Algérie: les jeunes des cités populaires dénoncent "l'injustice"

Vendredi 1 Mars 2019

Faute de logement et de travail, à 28 ans, Nasredine s'entasse avec 40 personnes de sa famille dans un trois pièces d'une cité populaire d'Alger. Vendredi, comme la semaine passée, il défilera avec ses amis du quartier contre le "système et l'injustice".
 
Banlieue sans âme, aux murs ornés de graffitis, la "Cité des 500 logements", à une dizaine de kilomètres du centre de la capitale, a été construite il y a 22 ans, sans espaces de loisir pour les jeunes dans un pays où la moitié de la population a moins de 30 ans.
 
Leur temps libre, Nasredine et ses amis le passent sur les réseaux sociaux, où les appels à manifester se sont multipliés depuis l'annonce début février de la candidature à un 5e mandat du président Abdelaziz Bouteflika lors de la présidentielle du 18 avril.
 
Comme des dizaines de milliers d'autres Algériens à travers le pays, ses amis et lui sont descendus dans la rue il y a une semaine. Des manifestations massives, dirigées directement contre le président --du jamais vu depuis qu'il a été élu il y a 20 ans-- qui ont surpris et marqué les esprits.
 
Vendredi, ils défileront de nouveau pour dire "leur refus du 5e mandat", mais aussi "du système" dans son ensemble.
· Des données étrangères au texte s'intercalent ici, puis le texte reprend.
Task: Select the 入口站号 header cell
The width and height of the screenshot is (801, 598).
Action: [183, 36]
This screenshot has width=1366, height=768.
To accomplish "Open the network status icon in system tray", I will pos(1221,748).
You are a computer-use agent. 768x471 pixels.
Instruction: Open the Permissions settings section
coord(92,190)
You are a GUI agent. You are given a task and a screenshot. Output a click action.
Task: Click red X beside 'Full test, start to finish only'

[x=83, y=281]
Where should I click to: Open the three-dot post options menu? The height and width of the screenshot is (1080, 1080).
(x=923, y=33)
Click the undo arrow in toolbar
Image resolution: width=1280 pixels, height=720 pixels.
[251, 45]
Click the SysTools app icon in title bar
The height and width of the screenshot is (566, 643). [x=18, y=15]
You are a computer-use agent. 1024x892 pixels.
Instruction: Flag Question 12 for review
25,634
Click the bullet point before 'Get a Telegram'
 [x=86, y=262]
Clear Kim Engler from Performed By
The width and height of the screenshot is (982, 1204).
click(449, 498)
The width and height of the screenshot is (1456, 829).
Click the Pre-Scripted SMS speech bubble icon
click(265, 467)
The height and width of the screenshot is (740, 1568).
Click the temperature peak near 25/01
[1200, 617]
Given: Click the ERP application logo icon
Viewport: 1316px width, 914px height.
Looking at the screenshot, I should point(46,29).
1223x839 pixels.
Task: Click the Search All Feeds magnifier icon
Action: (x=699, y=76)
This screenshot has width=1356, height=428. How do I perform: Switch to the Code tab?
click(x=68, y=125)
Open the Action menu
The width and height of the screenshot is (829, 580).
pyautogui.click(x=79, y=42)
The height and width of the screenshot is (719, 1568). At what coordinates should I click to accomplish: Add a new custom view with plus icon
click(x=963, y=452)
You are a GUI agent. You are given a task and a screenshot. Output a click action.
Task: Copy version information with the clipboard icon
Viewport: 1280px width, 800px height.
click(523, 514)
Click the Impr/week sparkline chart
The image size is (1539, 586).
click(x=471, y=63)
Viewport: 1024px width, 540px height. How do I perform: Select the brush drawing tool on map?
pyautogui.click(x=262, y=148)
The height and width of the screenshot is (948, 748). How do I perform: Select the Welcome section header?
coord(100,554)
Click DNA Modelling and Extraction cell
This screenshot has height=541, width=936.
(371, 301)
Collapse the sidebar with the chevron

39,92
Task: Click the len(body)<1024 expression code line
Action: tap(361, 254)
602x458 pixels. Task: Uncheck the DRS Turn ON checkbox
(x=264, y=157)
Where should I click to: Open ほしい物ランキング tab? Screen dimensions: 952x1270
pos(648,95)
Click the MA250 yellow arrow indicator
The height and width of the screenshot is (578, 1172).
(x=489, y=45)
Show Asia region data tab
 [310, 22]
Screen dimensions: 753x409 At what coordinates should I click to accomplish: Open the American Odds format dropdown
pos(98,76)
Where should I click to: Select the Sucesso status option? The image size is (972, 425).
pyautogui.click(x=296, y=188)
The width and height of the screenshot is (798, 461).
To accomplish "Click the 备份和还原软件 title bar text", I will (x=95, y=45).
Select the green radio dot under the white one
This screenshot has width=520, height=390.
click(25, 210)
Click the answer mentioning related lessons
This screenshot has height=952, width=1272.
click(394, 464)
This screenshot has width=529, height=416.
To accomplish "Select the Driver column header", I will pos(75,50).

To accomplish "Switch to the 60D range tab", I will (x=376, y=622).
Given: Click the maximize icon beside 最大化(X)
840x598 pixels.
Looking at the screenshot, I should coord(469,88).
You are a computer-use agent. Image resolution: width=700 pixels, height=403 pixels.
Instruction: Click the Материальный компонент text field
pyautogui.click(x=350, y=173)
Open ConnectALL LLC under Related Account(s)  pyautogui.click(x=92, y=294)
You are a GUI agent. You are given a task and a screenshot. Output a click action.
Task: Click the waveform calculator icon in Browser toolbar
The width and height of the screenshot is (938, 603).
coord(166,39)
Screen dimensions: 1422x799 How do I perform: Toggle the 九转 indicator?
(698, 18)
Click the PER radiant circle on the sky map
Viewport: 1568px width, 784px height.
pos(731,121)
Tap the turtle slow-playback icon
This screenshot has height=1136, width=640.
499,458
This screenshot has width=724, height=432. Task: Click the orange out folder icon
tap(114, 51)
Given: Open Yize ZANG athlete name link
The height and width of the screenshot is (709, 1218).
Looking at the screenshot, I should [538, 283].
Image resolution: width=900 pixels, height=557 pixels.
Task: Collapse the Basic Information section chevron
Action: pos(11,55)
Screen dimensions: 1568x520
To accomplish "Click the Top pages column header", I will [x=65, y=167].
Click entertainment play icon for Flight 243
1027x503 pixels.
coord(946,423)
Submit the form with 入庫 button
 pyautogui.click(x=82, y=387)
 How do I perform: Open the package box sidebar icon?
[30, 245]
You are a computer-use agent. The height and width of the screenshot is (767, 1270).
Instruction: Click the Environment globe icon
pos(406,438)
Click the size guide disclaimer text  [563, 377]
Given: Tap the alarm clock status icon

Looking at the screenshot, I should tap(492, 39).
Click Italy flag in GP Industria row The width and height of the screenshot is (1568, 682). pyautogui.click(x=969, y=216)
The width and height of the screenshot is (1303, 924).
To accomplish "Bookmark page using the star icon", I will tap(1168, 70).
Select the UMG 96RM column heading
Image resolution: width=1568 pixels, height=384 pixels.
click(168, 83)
En attendant, ils préparent leur matériel, dérisoire: un drapeau national, de l'eau et à du vinaigre contre les gaz lacrymogènes.
 
- "On n'en peut plus" –
 
Benjamin d'une fratrie de douze enfants, Nasredine vit avec ses parents, ses frères et soeurs, leurs conjoints et leurs enfants.
 
Chez lui, dit-il, on dort "comme en prison, alignés les uns à côtés des autres, aucune intimité n'est possible". La prison, il connaît, il y a fait deux séjours, --8 mois au total-- pour s'être, comme de nombreux chômeurs, improvisé "parkingueur".
 
Ces "parkingueurs", très courants dans les rues d'Alger, s'approprient une portion de rue, où les conducteurs doivent, bon gré mal gré, verser quelques pièces pour garer leur véhicule. En échange, les "parkingueurs" promettent de surveiller la voiture.
 
"Tu t'exprimes, tu vas en prison. Tu essayes de +bricoler+ en faisant de petits boulots, tu vas en prison. On n'en peut plus", peste le jeune homme.
 
Après de longues années de chômage, son ami Youssef, 34 ans, a désormais un emploi: agent de sécurité. Mais toujours pas de logement: son épouse, ses deux enfants et lui occupent une des quatre pièces du logement familial. Seize autres membres de sa famille se partagent les trois pièces restantes.
 
La crise du logement fait rage en Algérie, malgré les très nombreux projets immobiliers sociaux lancés depuis 20 ans par le gouvernement. Mais sans pot-de-vin, pas de logement social, affirment ces jeunes.
 
- "contre le système" –
 
A 29 ans, Abdenour, coiffeur, coupe les cheveux à crédit de ses amis, parmi lesquels Nasredine. Il regrette que M. Bouteflika ait "avec l'argent du peuple fait construire (à Alger) pour la frime la plus grande mosquée" du monde, après celles de la Mecque et Médine en Arabie Saoudite.
 
Un argent qui aurait été plus utile pour "construire des hôpitaux", soulignent-ils, notant que leurs dirigeants, eux, se soignent à l'étranger. Depuis cinq jours, le président Bouteflika est ainsi hospitalisé en Suisse pour des "examens médicaux", selon la présidence.
 
M. Bouteflika ne s'est pas adressé à ses concitoyens et ne fait que de rares apparitions depuis l'AVC dont il a été victime en 2013 et qui l'a cloué dans un fauteuil roulant.
 
"Nous ne sommes pas contre lui, il est malade, qu'il se repose. Mais nous sommes contre le système", tient à préciser Youssef.
 
Pour eux, "le pire, c'est d'entendre" certains dirigeants "dire que le peuple est heureux et qu'il veut que Bouteflika reste". "C'est faux!", lance Nasredine et ses amis en choeur, en assurant qu'aucun d'eux n'est heureux.
 
"Faute d'espoir, beaucoup de jeunes optent pour la harraga (l'émigration clandestine), la drogue ou le salafisme", souligne le sociologue Nacer Djabi.
 
Pour Amine, 23 ans, soudeur au chômage depuis quatre ans, "à la première occasion", ce sera la "harraga", la traversée de la Méditerranée sur une embarcation de fortune.
 
"Car l'avenir n'existe pas en Algérie", assure-t-il. Sauf "si le système en entier dégage alors j'aurais un peu d'espoir et je pourrais rester".